The Athletic Department's Hypocrisy in the Spotlight

By The Crimson Staff

This year, the number of club sports applying for Undergraduate Council funding rose by 60 percent. The UC has raised its funding of these groups to record levels, to nearly $50,000 a year, but the clubs are still underfunded by the Athletics Department. While the UC’s generosity seems to bode well for club sports, the news hides a disappointing revelation—that the Athletics Department has slashed the maximum amount of funding allotted to each club sport, leaving the UC holding the bag.

Club sports are an important part of university life for many undergraduates. Varsity sports teams by design can accommodate only a small fraction of the student body. Hundreds of other students participate in the 65 club teams recognized by the Athletics department, from Aikikai to Xfit. These groups are essential not only to the physical health of the student body, but also to mental health. The Athletics Department seems to agree and its handbook claims: “Club sports foster the development of sound leisure values and a feeling of belonging and understanding between individuals and groups.”

The Athletics Department cuts reveal an essential hypocrisy: that the university lowers funding for the same student groups that it highlights in its promotional materials to prospective students. The College’s Admissions website prominently highlights the range of club sports in two separate pages: “Choosing Harvard” and “Student residential life.” “Harvard Athletics offers 42 Division I intercollegiate varsity teams…as well as numerous club/intramural sports,” it reads. The university cannot have things both ways. If the Athletics Department views club sports as one of its main selling points, it should not ask others to fund them.

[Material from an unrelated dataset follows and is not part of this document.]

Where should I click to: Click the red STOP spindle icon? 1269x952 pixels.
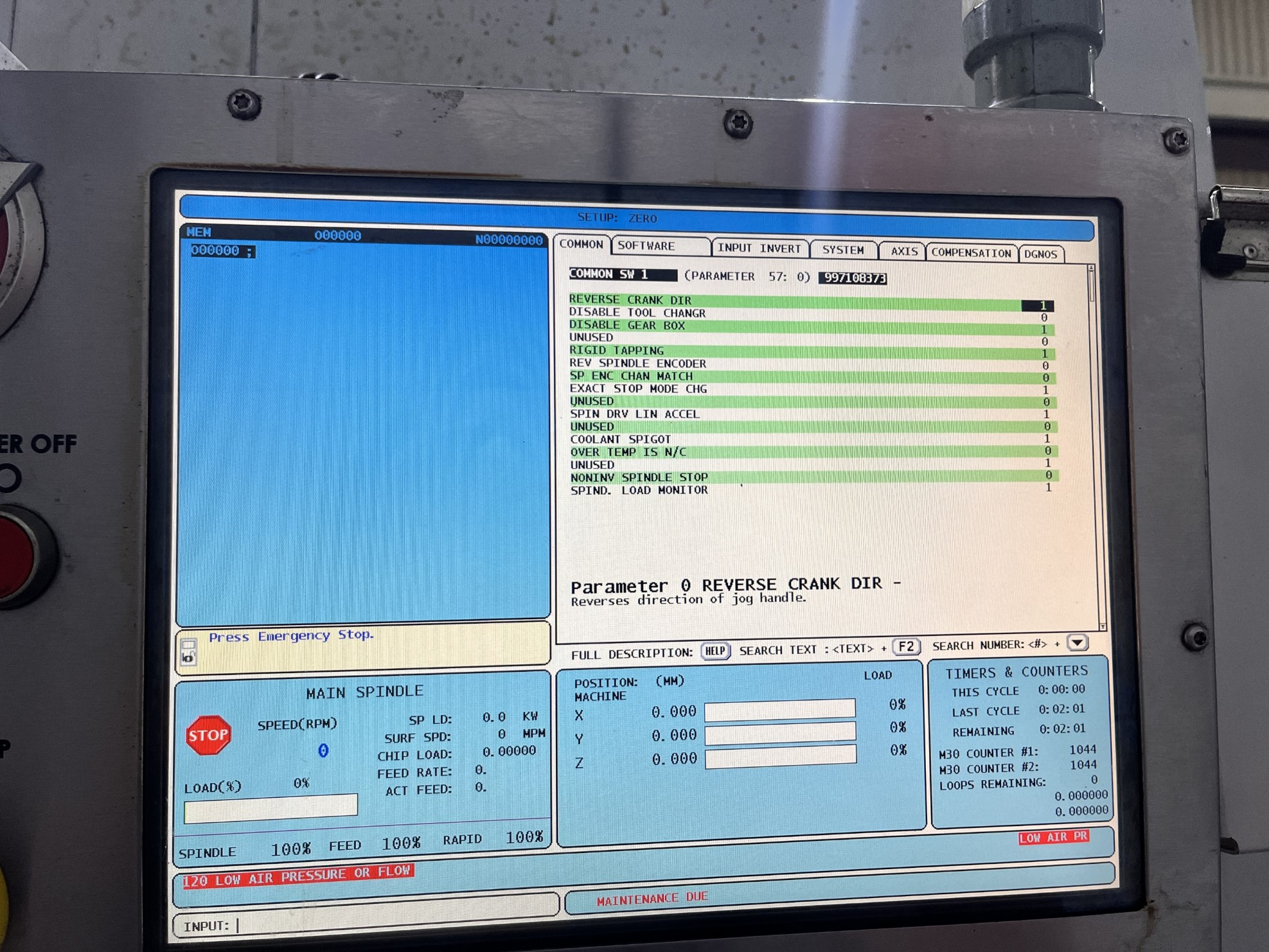[x=208, y=735]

This year more than ever, the cash-strapped UC has to make painful and unnecessary budgetary trade-offs. In addition to the $50,000 spent on club sports, the UC funds and supervises most student activities on campus. Its budget of less than $500,000 per year is funded entirely by a term bill fee, unchanged since 2006. Over the past year UC President Gus Mayopolous has loudly pushed for an additional $250,000 of funding from the administration, meeting with President Faust last February, but was flat-out denied.

As long as the UC is operating under a budget constraint, its first priority should be to fund mandates that are not under the purview of other parts of the university. If the Athletics Department refuses to maintain funding levels for club sports, the UC should not feel pressure to make up the difference. The Athletics Department is failing to do its fair share.